> **What to produce**
Scan the material below and copy every line holding the word "agent".

◆ ◆ ◆

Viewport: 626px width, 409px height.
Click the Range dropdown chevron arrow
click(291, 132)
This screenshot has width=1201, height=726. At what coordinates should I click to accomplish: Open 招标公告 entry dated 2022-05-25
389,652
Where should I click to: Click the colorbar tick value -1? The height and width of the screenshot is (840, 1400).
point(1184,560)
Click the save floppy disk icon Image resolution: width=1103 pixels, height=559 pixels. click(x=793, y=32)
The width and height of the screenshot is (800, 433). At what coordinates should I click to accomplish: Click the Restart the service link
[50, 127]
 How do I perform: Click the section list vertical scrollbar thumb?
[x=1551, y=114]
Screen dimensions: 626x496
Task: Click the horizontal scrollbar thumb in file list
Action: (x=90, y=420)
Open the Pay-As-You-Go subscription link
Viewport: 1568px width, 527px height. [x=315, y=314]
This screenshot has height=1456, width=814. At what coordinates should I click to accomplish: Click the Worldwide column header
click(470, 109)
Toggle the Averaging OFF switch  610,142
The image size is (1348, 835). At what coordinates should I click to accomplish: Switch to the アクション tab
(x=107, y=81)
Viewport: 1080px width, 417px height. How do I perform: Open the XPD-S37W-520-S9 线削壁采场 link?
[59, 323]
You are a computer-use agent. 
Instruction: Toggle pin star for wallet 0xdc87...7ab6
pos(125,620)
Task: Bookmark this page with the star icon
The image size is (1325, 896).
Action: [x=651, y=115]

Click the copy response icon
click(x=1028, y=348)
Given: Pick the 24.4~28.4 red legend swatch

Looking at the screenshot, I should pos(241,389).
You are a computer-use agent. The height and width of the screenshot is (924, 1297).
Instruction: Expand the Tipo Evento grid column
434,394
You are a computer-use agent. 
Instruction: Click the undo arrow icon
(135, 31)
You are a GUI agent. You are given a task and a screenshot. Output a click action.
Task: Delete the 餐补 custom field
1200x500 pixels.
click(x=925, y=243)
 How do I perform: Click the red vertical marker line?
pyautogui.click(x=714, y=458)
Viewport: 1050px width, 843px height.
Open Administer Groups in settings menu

◆ ◆ ◆

> **Written solution**
You are a computer-use agent. 
You are a computer-use agent. The height and width of the screenshot is (924, 1297).
You are a computer-use agent. 
You are a GUI agent. You are given a task and a screenshot. Output a click action.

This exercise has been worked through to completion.